Chinese President Xi Jinping has asked Taiwan to unify with the mainland through the “one country, two systems” model in which the island nation will come under the complete control of Beijing, but will still allegedly be able to preserve its unique rights and traditions. He was speaking at an event commemorating the 40th anniversary of a message of unification sent to Taiwan in 1979.
“Different systems are not an obstacle to unification, and even less are they an excuse for separatism… The private property, religious beliefs, and legitimate rights and interests of our Taiwanese compatriots will be fully assured… We make no promise to give up the use of military force and reserve the option of taking all necessary means… Reunification is the historical trend and the right path… Taiwan independence is … a dead end,” Xi said in a statement (news.com.au).
Taiwan has reacted strongly to Beijing’s provocation, with President Tsai Ing-wen saying that the people of her country will never give up their democratic freedom. She also blamed China for buying off Taiwan’s diplomatic allies and trying to isolate the country internationally.
“China must face the fact of the existence of Taiwan, Republic of China, and not deny the system of a democratic country that has been commonly built up by the Taiwanese people,” she said in a statement (The Washington Post).
The foreign ministry of Taiwan observed that if Beijing cannot treat its own people with kindness, then the people of Taiwan will only look at China with more suspicion. Several US congressmen condemned Xi’s aggressive statement against Taiwan.
“China threatening Taiwan with military force is reprehensible, counterproductive, and just bad diplomacy,” U.S. Senator John Kennedy said in a statement (Taipei Times). U.S. Representatives Mario Diaz-Balart, Steve King, and Paul Gosar also publicly announced their support for Taiwan’s democracy.
Failure of ‘one country, two systems’
Taiwan’s distaste for China’s “one country, two systems” offer comes from the fact that they don’t trust the Chinese Communist Party (CCP) to uphold its end of the agreement.
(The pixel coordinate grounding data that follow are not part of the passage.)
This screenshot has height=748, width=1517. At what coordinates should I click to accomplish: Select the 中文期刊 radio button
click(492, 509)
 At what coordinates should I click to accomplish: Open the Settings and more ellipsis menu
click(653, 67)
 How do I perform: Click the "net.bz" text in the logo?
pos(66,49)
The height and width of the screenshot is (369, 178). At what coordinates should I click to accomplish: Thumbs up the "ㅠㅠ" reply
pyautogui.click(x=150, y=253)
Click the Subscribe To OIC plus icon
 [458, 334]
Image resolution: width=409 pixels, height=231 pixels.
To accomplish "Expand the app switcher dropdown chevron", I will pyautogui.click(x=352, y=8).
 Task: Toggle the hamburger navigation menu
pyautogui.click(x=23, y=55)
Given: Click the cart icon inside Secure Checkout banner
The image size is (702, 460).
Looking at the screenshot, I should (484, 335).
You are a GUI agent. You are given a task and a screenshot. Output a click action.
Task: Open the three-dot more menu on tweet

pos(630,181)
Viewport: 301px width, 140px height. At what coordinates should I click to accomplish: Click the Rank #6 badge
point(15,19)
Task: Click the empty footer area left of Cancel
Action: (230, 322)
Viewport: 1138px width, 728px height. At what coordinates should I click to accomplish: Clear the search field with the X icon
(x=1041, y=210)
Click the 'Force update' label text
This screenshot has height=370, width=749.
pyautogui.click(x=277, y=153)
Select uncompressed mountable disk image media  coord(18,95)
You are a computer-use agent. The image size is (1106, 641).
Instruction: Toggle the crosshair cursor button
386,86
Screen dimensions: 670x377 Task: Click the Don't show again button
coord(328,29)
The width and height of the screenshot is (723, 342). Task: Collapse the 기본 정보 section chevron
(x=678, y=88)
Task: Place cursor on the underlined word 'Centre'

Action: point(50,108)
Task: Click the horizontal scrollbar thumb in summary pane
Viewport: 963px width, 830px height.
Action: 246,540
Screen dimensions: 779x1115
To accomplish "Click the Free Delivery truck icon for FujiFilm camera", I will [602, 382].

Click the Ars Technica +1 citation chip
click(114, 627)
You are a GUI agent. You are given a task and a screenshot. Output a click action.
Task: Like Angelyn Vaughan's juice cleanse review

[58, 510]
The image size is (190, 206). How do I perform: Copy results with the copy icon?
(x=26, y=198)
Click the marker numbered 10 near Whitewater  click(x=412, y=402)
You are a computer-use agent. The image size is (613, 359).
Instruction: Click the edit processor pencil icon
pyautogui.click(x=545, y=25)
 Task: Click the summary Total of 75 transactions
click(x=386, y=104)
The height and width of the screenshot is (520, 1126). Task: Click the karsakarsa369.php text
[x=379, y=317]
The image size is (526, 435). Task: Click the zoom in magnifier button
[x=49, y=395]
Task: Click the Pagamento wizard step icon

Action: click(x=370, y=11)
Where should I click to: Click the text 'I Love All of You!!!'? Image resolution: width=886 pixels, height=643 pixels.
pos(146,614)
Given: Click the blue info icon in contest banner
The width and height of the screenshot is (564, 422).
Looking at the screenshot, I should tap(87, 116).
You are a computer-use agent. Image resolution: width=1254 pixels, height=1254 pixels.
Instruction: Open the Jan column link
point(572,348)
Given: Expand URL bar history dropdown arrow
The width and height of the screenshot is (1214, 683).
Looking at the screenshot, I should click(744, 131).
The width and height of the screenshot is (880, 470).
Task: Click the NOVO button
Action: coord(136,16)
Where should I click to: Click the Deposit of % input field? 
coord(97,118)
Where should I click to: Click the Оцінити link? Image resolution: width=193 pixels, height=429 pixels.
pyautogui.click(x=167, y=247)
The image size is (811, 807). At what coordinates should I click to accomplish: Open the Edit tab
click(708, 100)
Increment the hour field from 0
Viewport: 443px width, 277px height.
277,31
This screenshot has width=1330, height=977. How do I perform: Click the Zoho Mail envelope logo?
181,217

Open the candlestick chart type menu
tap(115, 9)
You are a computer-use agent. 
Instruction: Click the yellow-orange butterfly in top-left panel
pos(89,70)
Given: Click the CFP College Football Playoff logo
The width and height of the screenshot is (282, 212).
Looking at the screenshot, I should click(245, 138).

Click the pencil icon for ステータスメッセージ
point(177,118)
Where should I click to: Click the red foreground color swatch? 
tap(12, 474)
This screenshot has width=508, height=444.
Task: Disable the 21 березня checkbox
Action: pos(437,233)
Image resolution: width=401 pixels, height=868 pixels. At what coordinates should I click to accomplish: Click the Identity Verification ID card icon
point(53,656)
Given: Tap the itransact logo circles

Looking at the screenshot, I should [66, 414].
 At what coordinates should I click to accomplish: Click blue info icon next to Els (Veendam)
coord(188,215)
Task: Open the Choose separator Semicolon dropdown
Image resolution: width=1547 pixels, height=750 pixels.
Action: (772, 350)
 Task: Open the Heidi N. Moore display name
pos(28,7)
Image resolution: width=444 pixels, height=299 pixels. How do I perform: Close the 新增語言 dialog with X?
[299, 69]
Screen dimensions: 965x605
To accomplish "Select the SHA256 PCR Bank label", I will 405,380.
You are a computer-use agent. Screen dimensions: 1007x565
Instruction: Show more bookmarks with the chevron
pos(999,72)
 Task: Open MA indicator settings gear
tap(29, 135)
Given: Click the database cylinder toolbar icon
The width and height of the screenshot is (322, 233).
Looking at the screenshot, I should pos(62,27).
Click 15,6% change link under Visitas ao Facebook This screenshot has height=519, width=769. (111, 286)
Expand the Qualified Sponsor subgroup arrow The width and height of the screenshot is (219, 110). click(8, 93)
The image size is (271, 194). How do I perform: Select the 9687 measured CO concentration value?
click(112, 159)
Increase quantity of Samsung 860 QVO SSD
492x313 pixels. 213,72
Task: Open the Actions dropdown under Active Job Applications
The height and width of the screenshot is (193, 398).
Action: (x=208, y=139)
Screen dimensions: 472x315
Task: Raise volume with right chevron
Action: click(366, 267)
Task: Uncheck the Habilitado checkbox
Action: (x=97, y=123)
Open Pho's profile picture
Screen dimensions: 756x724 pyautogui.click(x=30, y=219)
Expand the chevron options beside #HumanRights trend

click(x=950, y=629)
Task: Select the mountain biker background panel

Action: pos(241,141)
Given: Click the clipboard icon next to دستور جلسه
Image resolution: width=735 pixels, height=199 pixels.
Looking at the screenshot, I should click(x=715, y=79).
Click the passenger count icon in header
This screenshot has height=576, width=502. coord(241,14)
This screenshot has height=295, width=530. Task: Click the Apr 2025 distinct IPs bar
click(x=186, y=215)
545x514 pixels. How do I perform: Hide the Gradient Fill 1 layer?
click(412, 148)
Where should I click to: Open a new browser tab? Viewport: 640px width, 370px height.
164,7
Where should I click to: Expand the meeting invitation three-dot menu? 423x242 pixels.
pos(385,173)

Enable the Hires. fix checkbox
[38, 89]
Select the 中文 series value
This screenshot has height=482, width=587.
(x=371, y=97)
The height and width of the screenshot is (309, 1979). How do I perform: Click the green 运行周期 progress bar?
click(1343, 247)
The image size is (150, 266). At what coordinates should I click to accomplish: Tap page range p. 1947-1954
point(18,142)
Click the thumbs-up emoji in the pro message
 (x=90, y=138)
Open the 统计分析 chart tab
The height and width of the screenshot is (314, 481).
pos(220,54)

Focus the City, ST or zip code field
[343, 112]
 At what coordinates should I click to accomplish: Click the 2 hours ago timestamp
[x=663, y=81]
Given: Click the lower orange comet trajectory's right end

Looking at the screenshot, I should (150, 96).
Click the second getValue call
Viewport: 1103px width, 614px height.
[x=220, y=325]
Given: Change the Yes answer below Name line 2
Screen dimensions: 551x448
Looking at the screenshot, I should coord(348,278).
After all, if the CCP does not extend to its own citizens the freedoms of a democratic society, how can they be expected to honor Taiwan’s freedoms? Hong Kong is the perfect example that exposes the CCP’s double talk.
Beijing had made Hong Kong a part of China through the “one country, two systems” model in 1997, guaranteeing that Hongkongers could continue with their traditions and rights even under CCP rule. But two decades later, the CCP is trying to undermine Hong Kong’s freedoms, trying to make it into yet another Chinese city completely under communist control.
“In recent years, the Chinese government has blocked progress towards universal suffrage, and, in 2016, interfered in Hong Kong’s judiciary by handing down an ‘interpretation’ of the Basic Law, compelling the High Court to remove six democratically elected legislators from office. Hong Kong authorities have also brought politically-motivated charges against dozens of pro-democracy activists and barred some from running for the Legislative Council,” Human Rights Watch said in a statement (HRW).
With freedoms in Hong Kong declining and the CCP backtracking on their promises, it is very clear to the people of Taiwan that the “one country, two systems” arrangement will only work to rob them of their freedoms and democracy, swiftly and surely.